# Computer won't boot with newer kernels [solved]

## Timmer

I'm resurrecting my old laptop for my kid to do remote school with, so it's been about 9 months since it was last updated.  I got everything working again, except the kernel.  It was running 5.4.42 when I started.  I upgraded to 5.8.0-r1, and then later to 5.8.1, but it doesn't boot when using those.  Grub says that it's loading the kernel, and then loading the initramfs.  But then it just hangs there.

I tried the 5.7.8 kernel as well, and have the same problem.  But the 5.4 series (all the way up to 5.4.58 ) works just fine. Obviously, I haven't tried 5.5, or 5.6, since they're not in the tree anymore.  I tried removing my initramfs, but it still hangs (and 5.4.58 still boots), so I'm fairly certain the issue is something to do with the kernel itself.
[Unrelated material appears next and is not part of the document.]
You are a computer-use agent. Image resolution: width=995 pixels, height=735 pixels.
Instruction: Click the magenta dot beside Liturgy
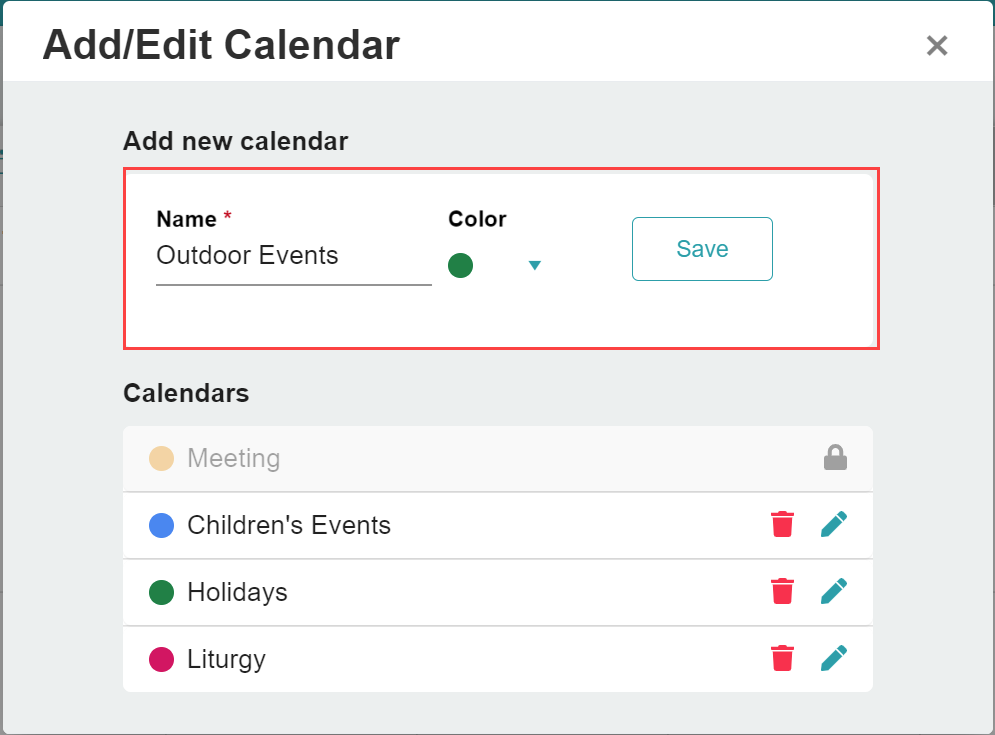161,659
Is there anything I can do to get some more output to get some sort of idea?  I tried adding the debug flag to my kernel line in grub, but it's not getting that far, so while I have additional output on the 5.4 kernel, I'm still getting nothing on the 5.8 kernel.Last edited by Timmer on Mon Sep 14, 2020 1:34 am; edited 1 time in total

----------

## Banana

How do you upgrade and build the kernel?

I usually do it manually and start with copy over the .config file from the old kernele dir to the new one. Run make olddefconfig and then proceed with the building procress.

----------

## Tony0945

Try this script.  Note that it uses make oldconfig instead of make olddefconfig.

NPROC calculation assumes two threads per core. if your CPU is old, you might just want to set it to a fixed number.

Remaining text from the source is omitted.